Dizzee Rascal Album Review

3 11 2009

Late last summer I was sent down to Malmaison to meet up with Dizzee Rascal. He was an interesting dude and the kind of bloke who seemed like he might be a good laugh if he got over himself a little bit. We also had a playback of his new record ‘Tongue ‘N’ Cheek’ (which his tour manager insisted on playing at the loudest volume possible) and I looked after the lead review for Hot Press as well as the interview. It’s a fun record and as one of his tracks came on the radio there now, I thought I’d post up the original transcript…

Dizzee Rascal

Tongue ‘N’ Cheek (Dirtee Stank)

Three and a half out of five

For far too long, Dizzee Rascal’s name and reputation has overshadowed his music. At this stage we all know he’s a “respected UK rapper” and Lily Allen loves him so much she called her song ‘LDN’ in tribute to his lyrics, but beyond that, most people knew him as that bloke who had the creepy puppets in his video for the Captain Sensible sampling single ‘Dream,’ and that was pretty much it. But this year all that changed-specifically with his Calvin Harris produced track ‘Dance Wiv Me.’ Dizzee finally crafted a tune that lived up to his reputation and what a song it was. Full of inventive hooks and some truly impressive mic skills, it quite rightly put the MC at the top of the heap, and that was just the first single.
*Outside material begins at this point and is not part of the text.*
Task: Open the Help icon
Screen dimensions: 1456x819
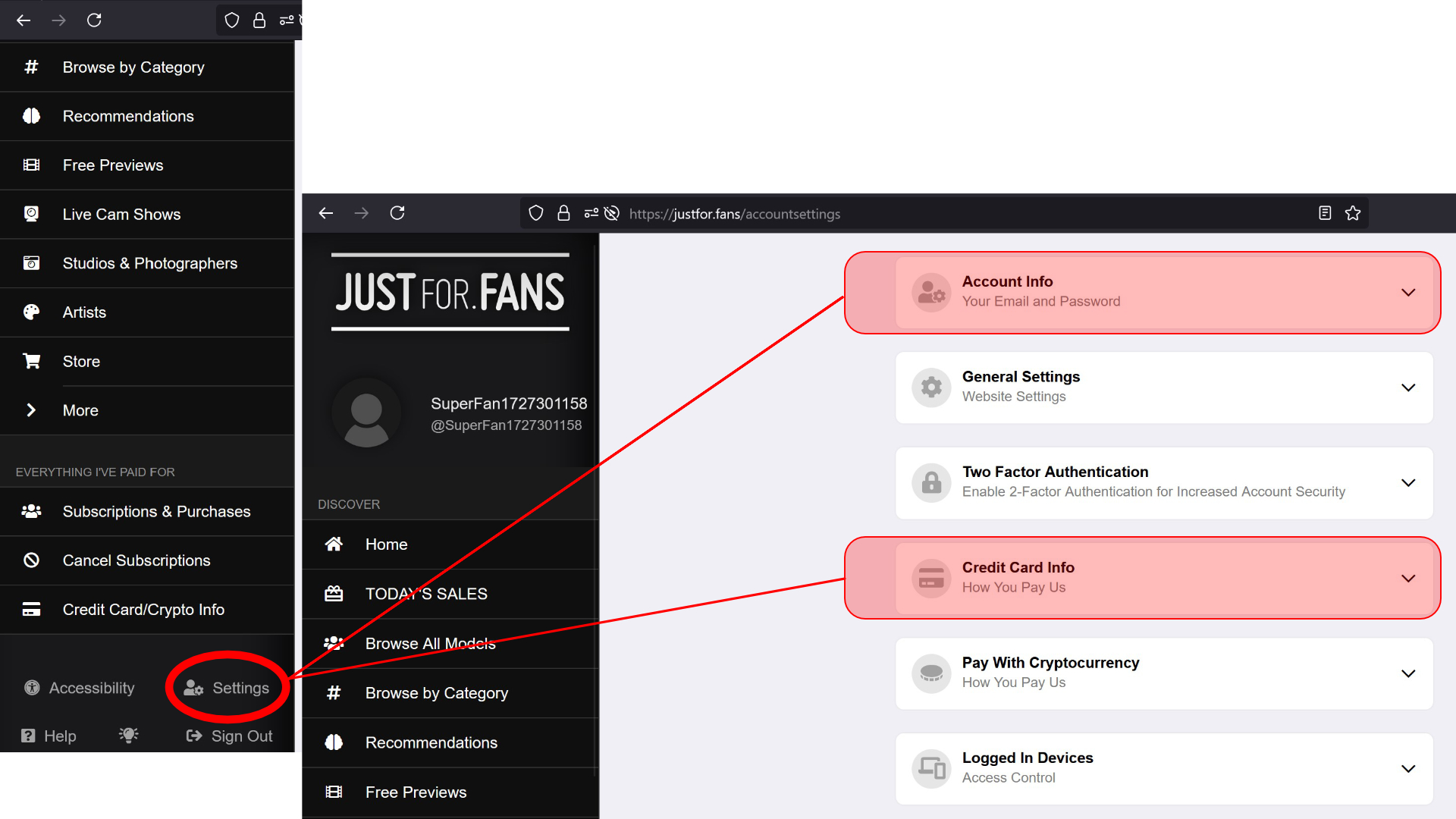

Shortly after that he released ‘Bonkers’ and ‘Holiday’ in close succession and they too were just as catchy, just as imaginative and just as good, if not better, than their predecessor. So, now that we have the album to listen to you’d be forgiven for thinking that the only thing of worth are the three singles. We say you’d be forgiven, but you’d also be wrong. You see Tongue ‘N’ Cheek is a tour de force in future sounds. Over the course of 11 tracks Dizzee stitches together dancehall, reggae, 90s techno, hip hop and pop Frankenstein-style and nine times out of ten it works really well.
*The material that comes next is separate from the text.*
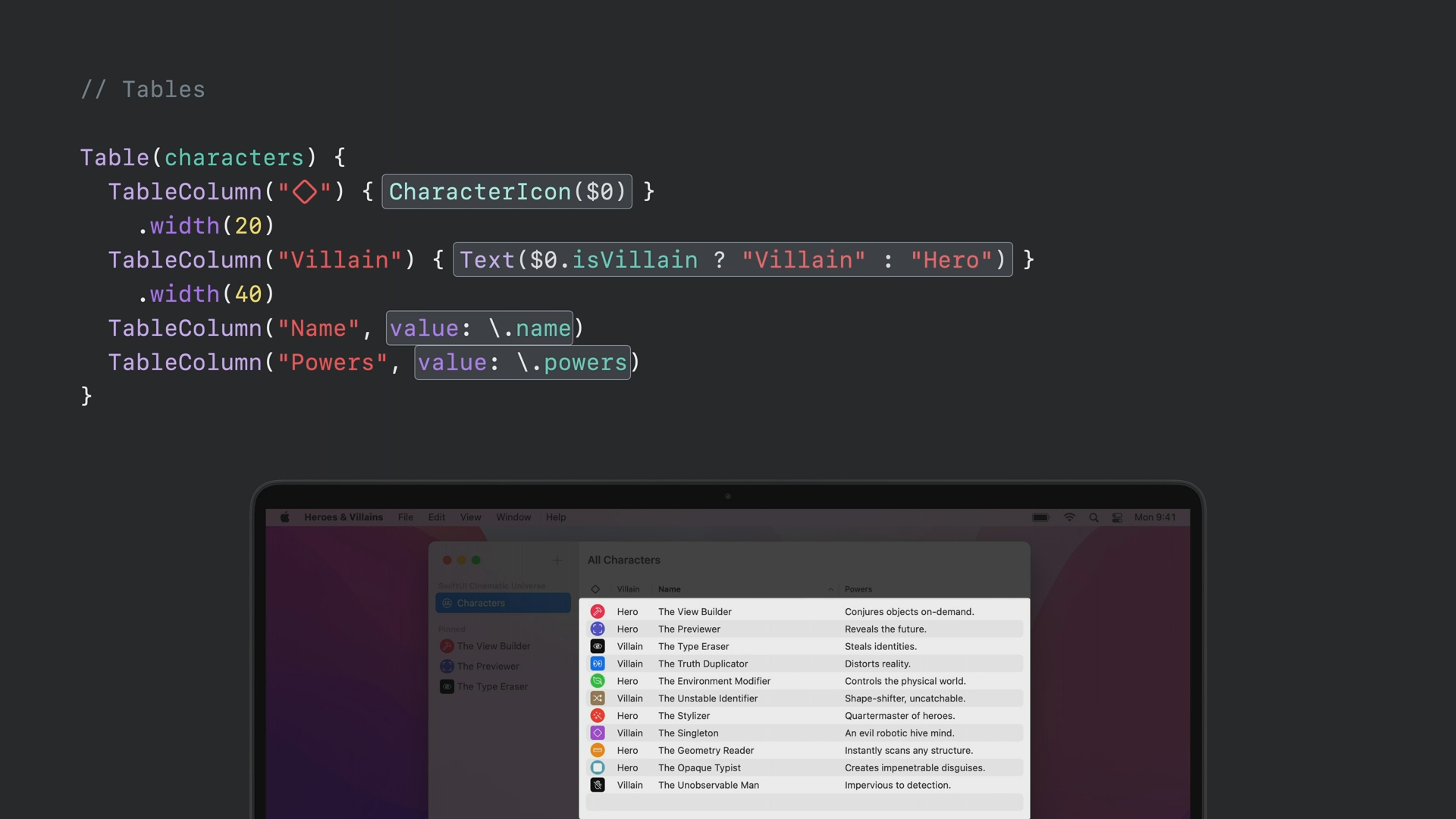Open the Wi-Fi status menu
This screenshot has width=1456, height=819.
click(x=1069, y=517)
Opening the album with ‘Bonkers’ Tongue ‘N’ Cheek starts off strong, with some fast-paced rhyming and excellent production by Armand Van Helden. Second song ‘Road Rage’ has a Bollywood vibe and is sure to be another hit single. Speaking of hits, the aforementioned ‘Dance Wiv Me’ is track three and if you haven’t heard it yet then we truly feel sorry for you. Next up is one of the most controversial yet catchy songs on the slab of wax ‘Freaky Freaky.’ Featuring the classic line “She’s always up for a bonking,” Dizzee’s word-play is phenomenal, even if his rampant sexism leaves a little to be desired. ‘Can’t Tek Me No More’ might continue the theme of atrocious spelling and grammar, but stylistically it goes somewhere else entirely-employing a dancehall beat courtesy of longtime collaborator Shy FX. ‘Chillin’ Wiv Da Man Dem’ is one of the few turkeys to be found on Tongue ‘N’ Cheek with its slow pace feeling a little too restrained after what’s come before.
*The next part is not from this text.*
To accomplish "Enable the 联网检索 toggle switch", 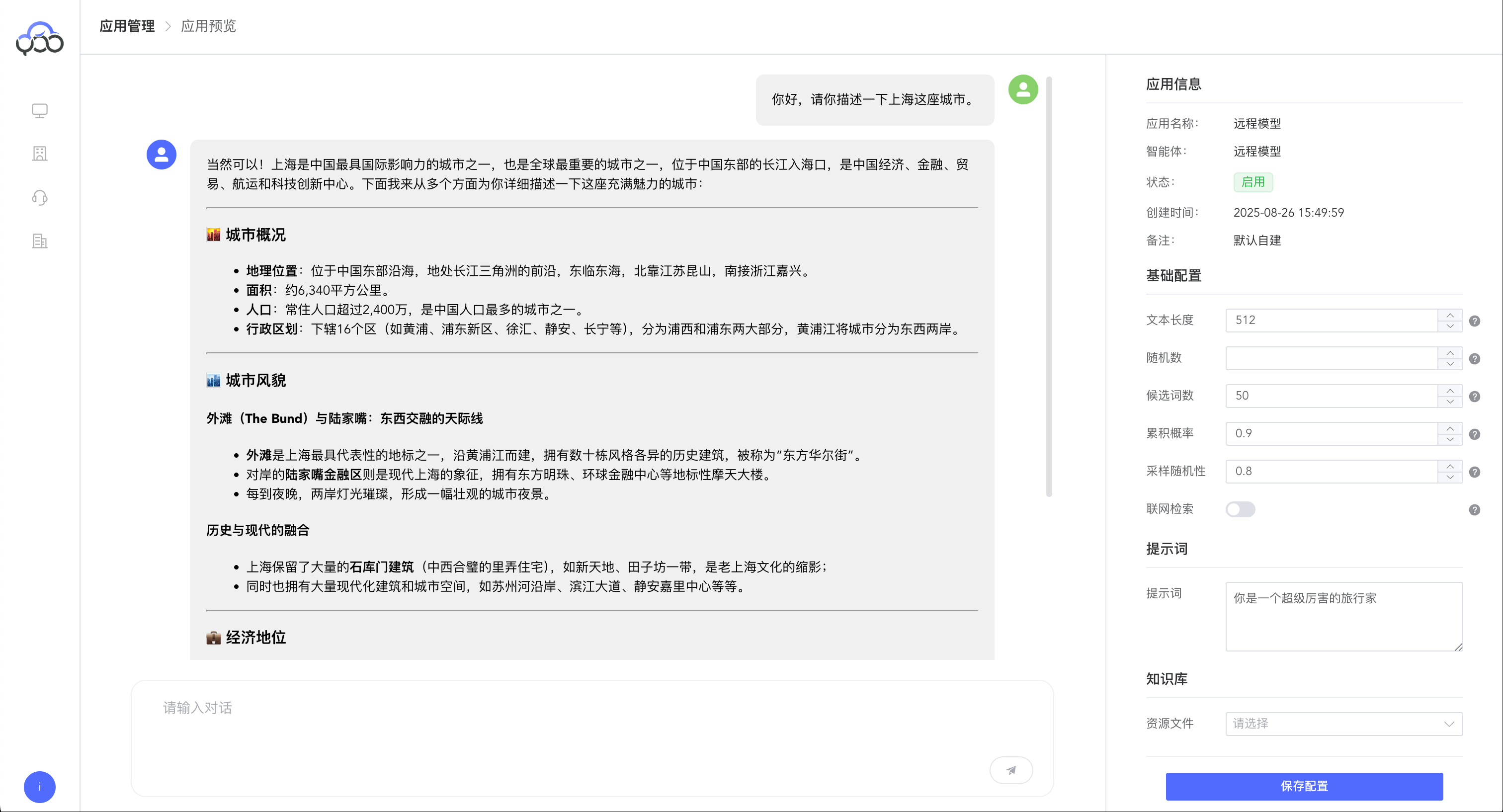I will point(1241,509).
By the second half of the record, it’s all change again though and ‘Dirtee Cash’ harks back to the era of the Shamen, KLF and people on E blowing whistles for no apparent reason. Sampling the Adventures of Stevie V’s classic cut ‘Money Talks (Dirty Cash)’ the song gives ‘Dance Wiv Me’ a run for its money. Both ‘Money Money Money’ and ‘Leisure’ let the side down a little though and they don’t shine quite as brightly as other tracks, (the boasting on ‘Money Money Money’ in particular gets a little tiresome and we’re left thinking of images of the rapper swimming around in a giant pool of cash just like Scrooge McDuck-which is as bizarre as it sounds) but ‘Holiday’ and the techno-influenced album closer ‘Bad Behaviour’ make you forget all that quickly enough.

At its best, Tongue ‘N’ Cheek is the album that Dizzee Rascal was born to make. It’s upbeat, uplifting and one of the best produced pop albums of the year. At its worst, the blatant sexism and copious references to his prowess at “baby making” are as big and clever as a dwarf who was held back a few years at school. Still, for all its faults, Tongue ‘N’ Cheek is a pretty special record and should be filed under “G” for guilty pleasure.